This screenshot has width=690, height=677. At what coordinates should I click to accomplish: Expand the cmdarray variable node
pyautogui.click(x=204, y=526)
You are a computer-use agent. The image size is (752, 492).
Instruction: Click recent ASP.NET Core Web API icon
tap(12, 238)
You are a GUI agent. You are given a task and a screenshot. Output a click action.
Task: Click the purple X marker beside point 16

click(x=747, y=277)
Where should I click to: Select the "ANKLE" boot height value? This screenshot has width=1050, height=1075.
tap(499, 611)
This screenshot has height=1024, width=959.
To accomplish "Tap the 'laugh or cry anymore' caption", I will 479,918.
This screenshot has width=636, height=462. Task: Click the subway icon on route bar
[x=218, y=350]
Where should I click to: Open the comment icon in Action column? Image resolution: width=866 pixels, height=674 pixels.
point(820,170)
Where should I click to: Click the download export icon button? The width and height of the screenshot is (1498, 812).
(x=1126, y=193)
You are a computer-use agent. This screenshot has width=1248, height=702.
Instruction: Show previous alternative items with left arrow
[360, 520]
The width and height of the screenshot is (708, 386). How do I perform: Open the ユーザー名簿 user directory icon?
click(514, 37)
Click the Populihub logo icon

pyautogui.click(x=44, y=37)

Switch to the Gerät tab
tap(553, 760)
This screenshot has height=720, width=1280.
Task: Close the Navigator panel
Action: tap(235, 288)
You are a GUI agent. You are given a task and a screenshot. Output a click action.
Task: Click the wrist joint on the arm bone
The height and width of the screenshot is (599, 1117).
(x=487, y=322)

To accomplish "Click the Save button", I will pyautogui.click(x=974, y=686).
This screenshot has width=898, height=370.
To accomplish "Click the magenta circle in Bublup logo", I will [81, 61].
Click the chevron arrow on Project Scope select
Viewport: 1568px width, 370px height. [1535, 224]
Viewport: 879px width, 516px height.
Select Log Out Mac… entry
● ● ● ● ●
Within the entries above, find every line where the string "computer" occurs, and copy it.

▶ Expected output
You are a computer-use agent. The image size is (752, 492).
You are a computer-use agent. This screenshot has width=1248, height=702.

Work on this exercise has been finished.